**** DATASET EXTRACT

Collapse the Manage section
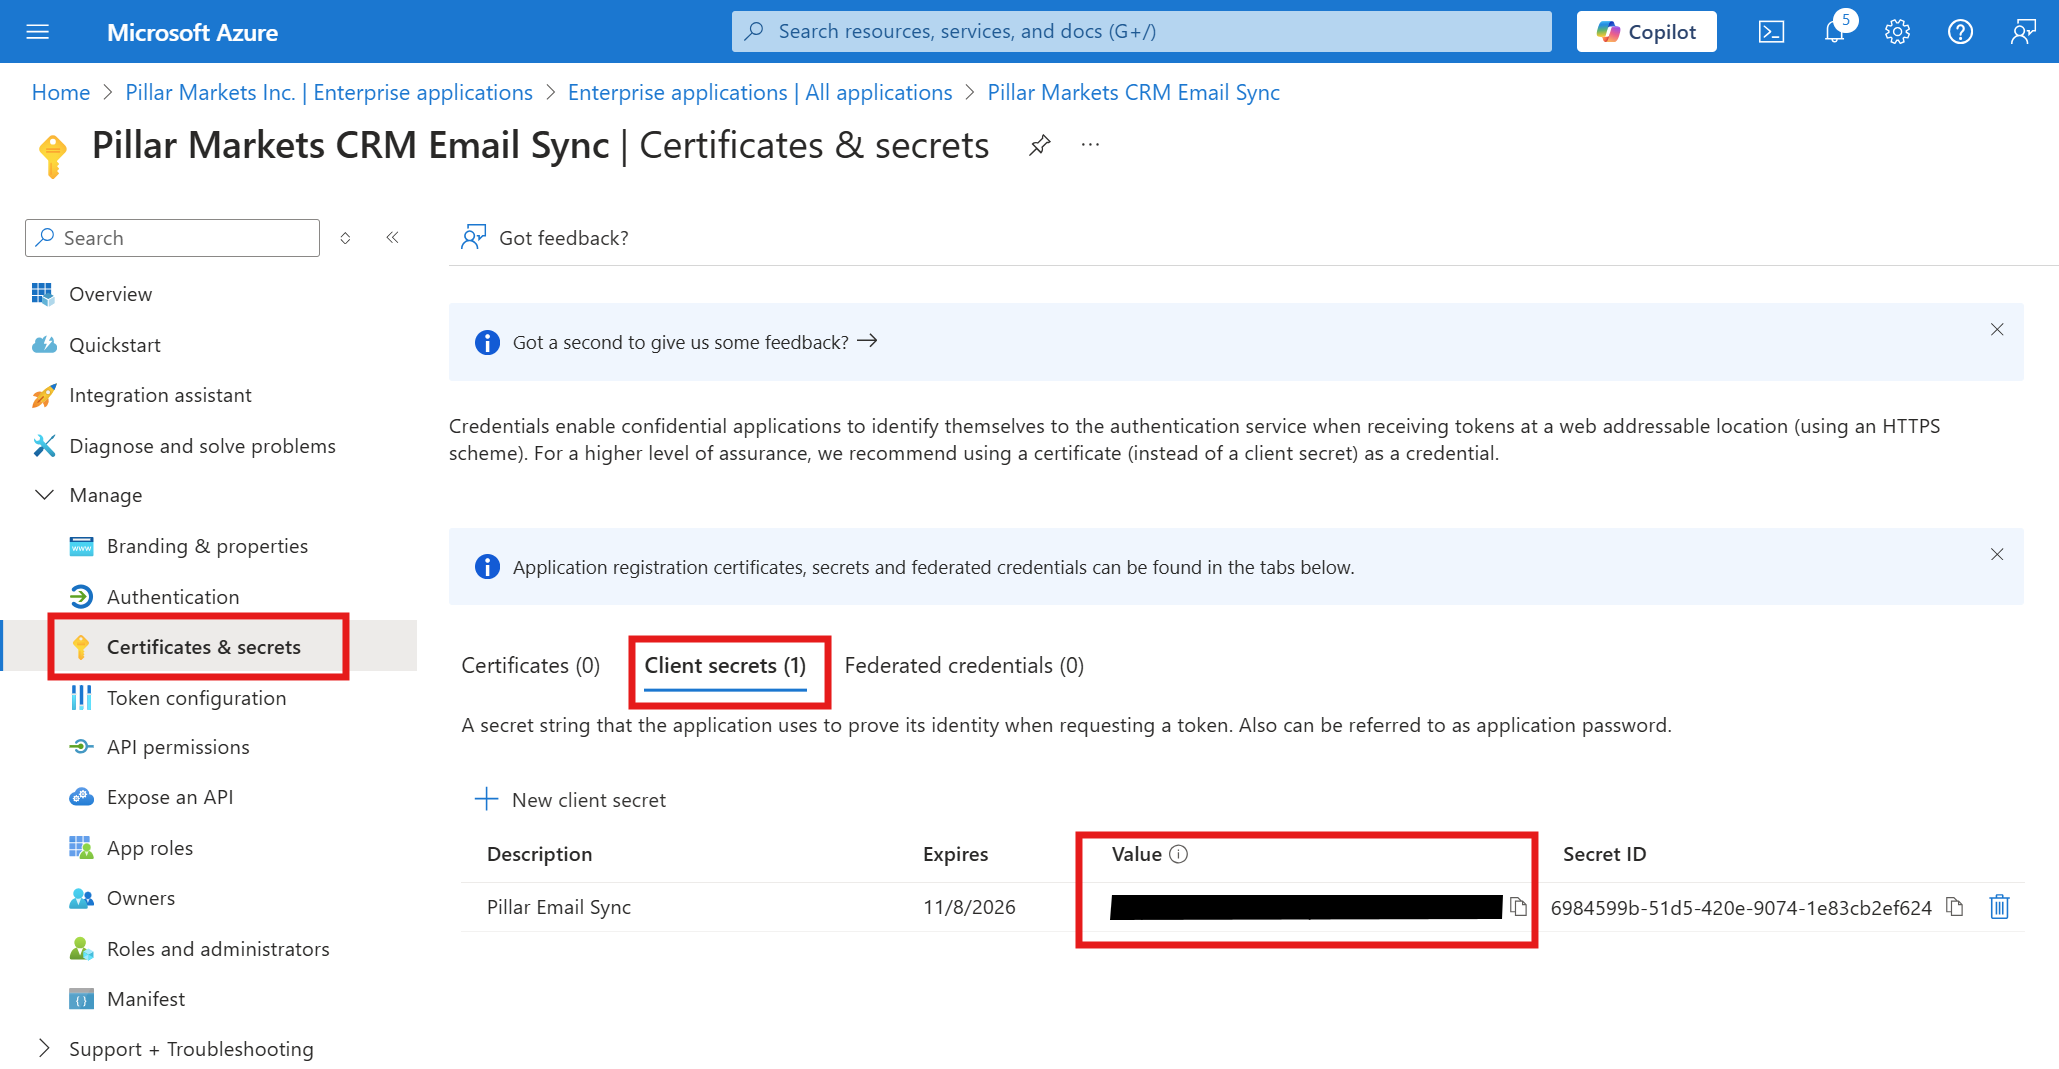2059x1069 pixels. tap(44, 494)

********
**** DATASET EXTRACT

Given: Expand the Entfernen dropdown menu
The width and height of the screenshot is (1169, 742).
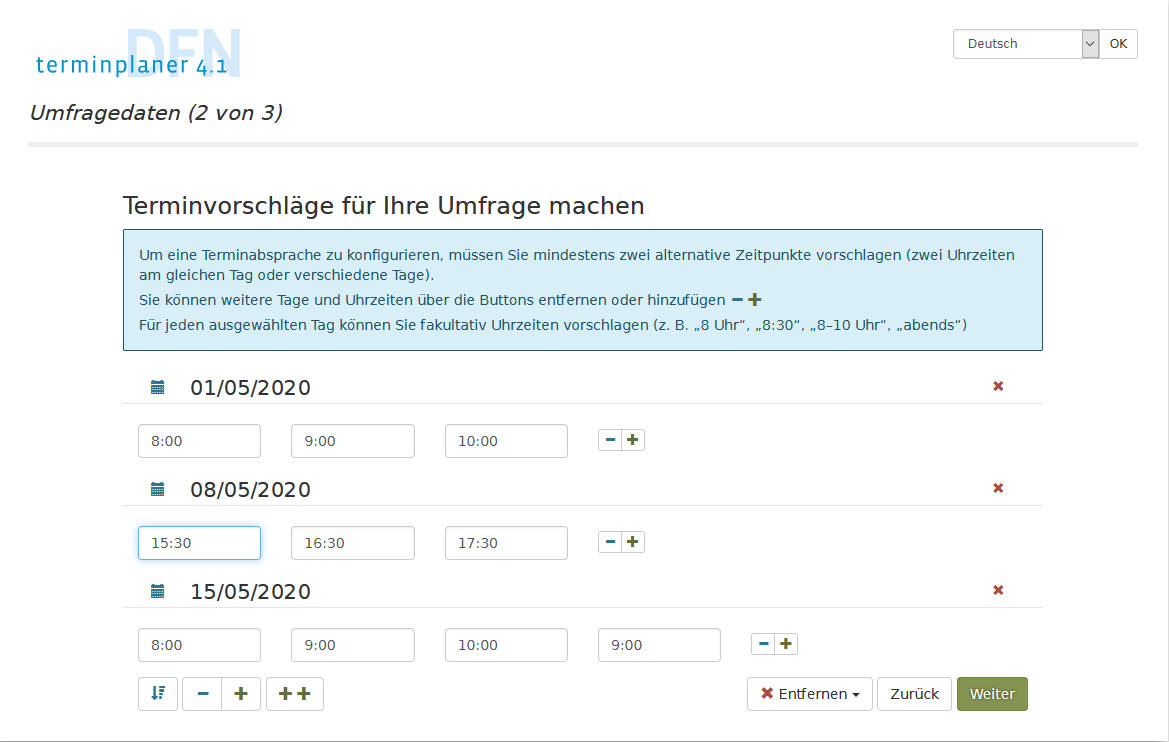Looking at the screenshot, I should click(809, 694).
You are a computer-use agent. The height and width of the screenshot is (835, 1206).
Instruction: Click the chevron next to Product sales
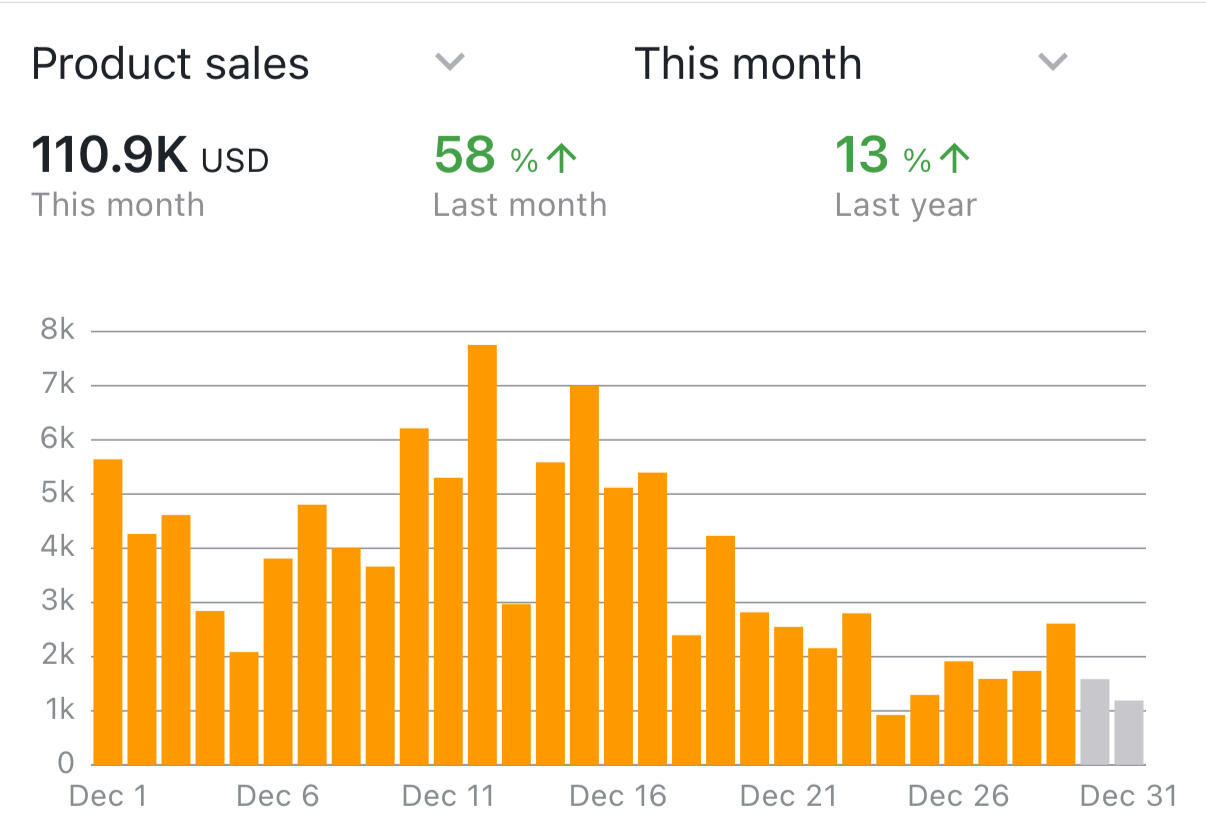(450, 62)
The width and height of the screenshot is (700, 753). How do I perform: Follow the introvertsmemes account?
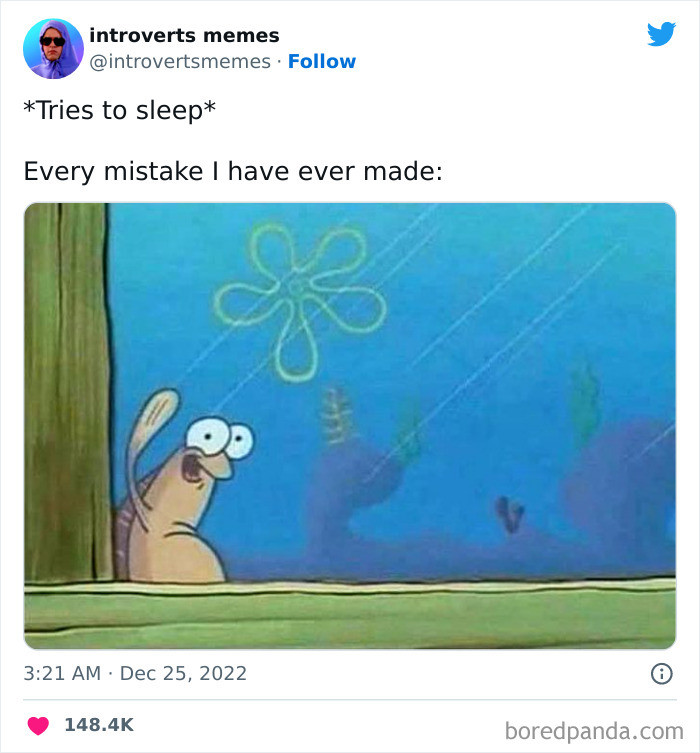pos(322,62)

********
**** DATASET EXTRACT

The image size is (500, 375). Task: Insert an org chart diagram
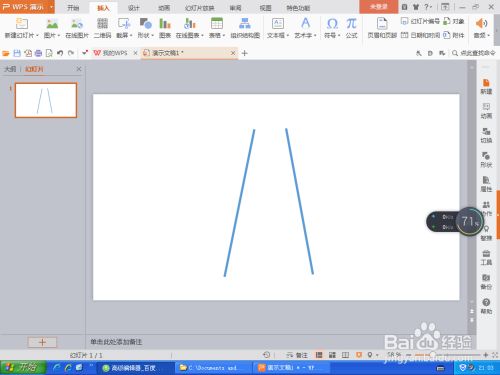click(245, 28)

********

Put the listing from the line containing "You are a computer-use" through the line containing "pos(322,62)", both included, into a two-column CSV with the columns request and answer, one row per request. Quote each field, replace line breaks with spaces, and leave the pictures out.

request,answer
"You are a computer-use agent. The height and width of the screenshot is (835, 1206). Instruction: Click the chevron next to Product sales","(450, 62)"
"The width and height of the screenshot is (700, 753). How do I perform: Follow the introvertsmemes account?","pos(322,62)"